Objective: We investigated whether ibuprofen could prevent early decrease in left ventricular contractility that occurs during porcine endotoxemia.
Design: Prospective, randomized, controlled animal study.
Setting: University research laboratory.
Subjects: Adolescent crossbred pigs (n = 28).
Interventions: Anesthetized pigs were instrumented to measure hemodynamics and left ventricular pressures (using a Millar catheter) and volumes (using a conductance catheter). Pigs were then treated in four groups, according to pretreatment using ibuprofen (15 mg/kg) or saline and subsequent treatment using endotoxin (0111:B4, 50 microg/kg) or saline.

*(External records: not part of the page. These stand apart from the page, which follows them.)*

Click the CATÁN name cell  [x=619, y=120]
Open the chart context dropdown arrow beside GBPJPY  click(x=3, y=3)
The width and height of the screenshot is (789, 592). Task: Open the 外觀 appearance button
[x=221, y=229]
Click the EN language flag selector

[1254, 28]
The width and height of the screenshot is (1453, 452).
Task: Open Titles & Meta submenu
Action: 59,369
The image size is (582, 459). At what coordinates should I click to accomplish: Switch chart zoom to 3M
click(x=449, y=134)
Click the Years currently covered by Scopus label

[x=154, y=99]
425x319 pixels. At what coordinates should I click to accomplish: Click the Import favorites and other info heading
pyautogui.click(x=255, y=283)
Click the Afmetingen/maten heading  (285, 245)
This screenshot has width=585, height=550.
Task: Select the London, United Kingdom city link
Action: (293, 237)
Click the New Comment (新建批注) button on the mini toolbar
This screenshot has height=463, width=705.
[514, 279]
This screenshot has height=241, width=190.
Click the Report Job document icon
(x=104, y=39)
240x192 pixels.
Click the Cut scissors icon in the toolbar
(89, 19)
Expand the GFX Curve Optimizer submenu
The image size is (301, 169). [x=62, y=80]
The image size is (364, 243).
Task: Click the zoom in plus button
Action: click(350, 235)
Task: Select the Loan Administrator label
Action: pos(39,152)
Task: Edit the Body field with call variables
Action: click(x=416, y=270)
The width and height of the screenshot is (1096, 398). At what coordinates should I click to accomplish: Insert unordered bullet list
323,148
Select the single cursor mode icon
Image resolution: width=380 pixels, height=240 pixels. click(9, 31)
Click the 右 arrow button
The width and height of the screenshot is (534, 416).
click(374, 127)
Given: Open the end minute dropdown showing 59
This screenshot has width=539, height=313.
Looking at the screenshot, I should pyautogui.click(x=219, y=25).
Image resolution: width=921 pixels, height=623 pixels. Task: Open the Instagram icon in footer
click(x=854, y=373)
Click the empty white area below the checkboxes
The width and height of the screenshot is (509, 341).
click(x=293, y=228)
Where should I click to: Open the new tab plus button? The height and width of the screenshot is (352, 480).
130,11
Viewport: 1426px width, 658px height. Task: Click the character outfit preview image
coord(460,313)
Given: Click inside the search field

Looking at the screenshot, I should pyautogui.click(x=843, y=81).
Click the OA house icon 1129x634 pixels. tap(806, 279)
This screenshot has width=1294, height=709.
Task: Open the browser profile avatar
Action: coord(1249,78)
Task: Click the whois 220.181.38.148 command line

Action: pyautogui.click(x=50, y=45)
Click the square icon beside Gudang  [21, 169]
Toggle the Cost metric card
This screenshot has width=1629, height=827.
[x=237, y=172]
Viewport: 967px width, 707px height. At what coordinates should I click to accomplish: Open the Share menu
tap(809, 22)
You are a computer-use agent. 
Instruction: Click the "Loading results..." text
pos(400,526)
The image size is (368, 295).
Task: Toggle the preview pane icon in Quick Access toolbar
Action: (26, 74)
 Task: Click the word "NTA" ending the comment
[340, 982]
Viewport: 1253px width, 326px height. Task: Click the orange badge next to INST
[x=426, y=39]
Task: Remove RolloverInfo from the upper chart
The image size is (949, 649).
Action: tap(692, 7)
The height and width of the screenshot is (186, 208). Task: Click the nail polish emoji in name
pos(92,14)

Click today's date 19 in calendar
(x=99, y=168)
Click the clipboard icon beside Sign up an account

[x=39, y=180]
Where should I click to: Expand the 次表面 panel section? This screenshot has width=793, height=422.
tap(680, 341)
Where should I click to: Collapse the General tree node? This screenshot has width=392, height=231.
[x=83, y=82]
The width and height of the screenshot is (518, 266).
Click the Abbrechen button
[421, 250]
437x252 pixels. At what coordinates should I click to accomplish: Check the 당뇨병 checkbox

Measurements and main results: Measurements of hemodynamics and left ventricular pressures and volumes were repeated after pretreatment with ibuprofen (or saline in controls), and at hourly intervals for 4 hrs after the start of endotoxin or control saline infusions. Left ventricular contractility was primarily assessed using the slope of the end-systolic pressure-volume relationship. Data were analyzed, using a repeated-measures analysis of variance. The slope of the end-systolic pressure-volume relationship was decreased at 4 hrs by 41 +/- 9% in the saline/endotoxin group (p < .05) and by 36 +/- 14% in the ibuprofen/endotoxin group (p < .05), so that ibuprofen pretreatment had no significant effect on the decrease in left ventricular contractility. Mean arterial pressure decreased in the saline/endotoxin group by 23 +/- 12% at 1 hr (p < .05) and by 35 +/- 12% (p < .05) at 4 hrs. Ibuprofen significantly reduced the decrease in mean arterial pressure (2 +/- 6% increased at 1 hr, and 17 +/- 12% decreased at 4 hrs, both p<.05 compared with saline/endotoxin). Cardiac output increased by 25% (p < .05) in the first hour, but then decreased to be slightly (NS) below baseline at 4 hrs in both endotoxin groups. Mean pulmonary arterial pressure was increased in the saline/endotoxin group by 154 +/- 52% (p < .05) at 30 mins and by 118 +/- 40% (p < .05) at 4 hrs. Ibuprofen prevented the very acute increase in pulmonary arterial pressure (increased by 11 +/- 33% at 30 mins, p < .05 compared with saline/endotoxin) and significantly reduced the pulmonary hypertension at 4 hrs (increased by 70 +/- 25%, p < .05 compared with both baseline and saline/endotoxin).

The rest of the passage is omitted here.